Employment Tribunal: Zero hours

27 April 2015

Personnel Today has reported a recent case regarding a zero hours contract worker who feared reporting allegations of sexual harassment by her line manager in case her hours were reduced.

In this tribunal decision highlighting zero hours contract workers’ vulnerable position, the claimant in S v Britannia Hotels Ltd and another worked in a hotel bar on a zero hours contract. She was aged 22 and had a history of mental health problems.

She contended that her line manager frequently touched her and asked her about her sex life.

The claimant was initially reluctant to raise a formal complaint, for fear that her line manager would reduce her hours.

She mentioned the problem informally to another line manager, who advised her to lodge a written complaint. The manager took no further action.

The zero hours contract worker eventually raised a formal grievance after her mother intervened.

She went off work and, after a disciplinary process lasting nearly a year, no further action was taken against her manager.

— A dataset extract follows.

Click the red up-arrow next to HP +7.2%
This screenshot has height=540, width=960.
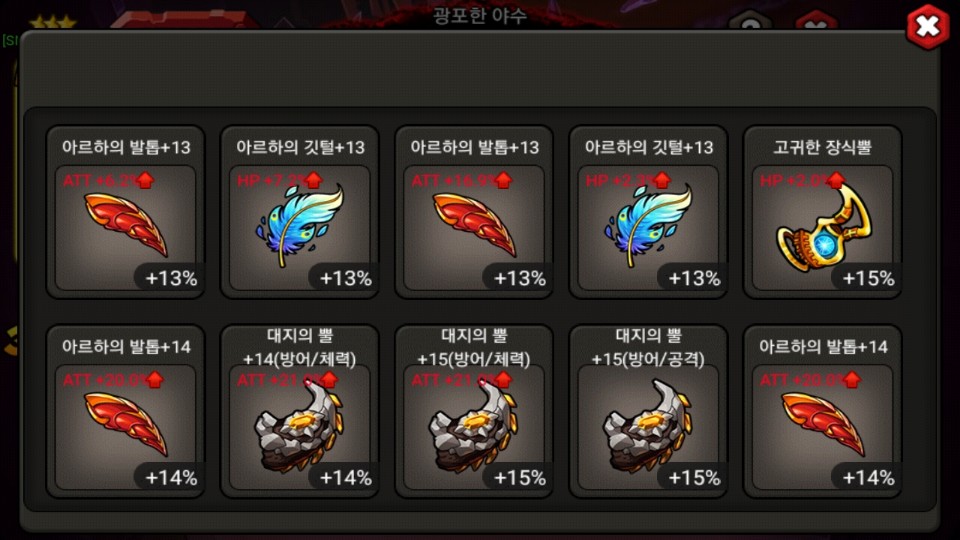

The employment tribunal, which had no doubt that the claimant’s initial reluctance to complain was because of her zero hours contract status, upheld her sexual harassment claim. She believed that she was reliant on her line manager to give her shifts.

The tribunal, which accepted the claimant’s version of events, awarded her £19,500 for injury to feelings. It was highly critical of the employer’s investigation, particularly its:

  • failure to follow up on the worker’s initial informal complaint;
  • lack of any clear action against the alleged perpetrator; and
  • long delay in completing the investigation.

The tribunal also expressed its surprise that, in a case of this sensitivity, nobody from the employer (apart from its lawyers) attended the tribunal to hear its liability decision.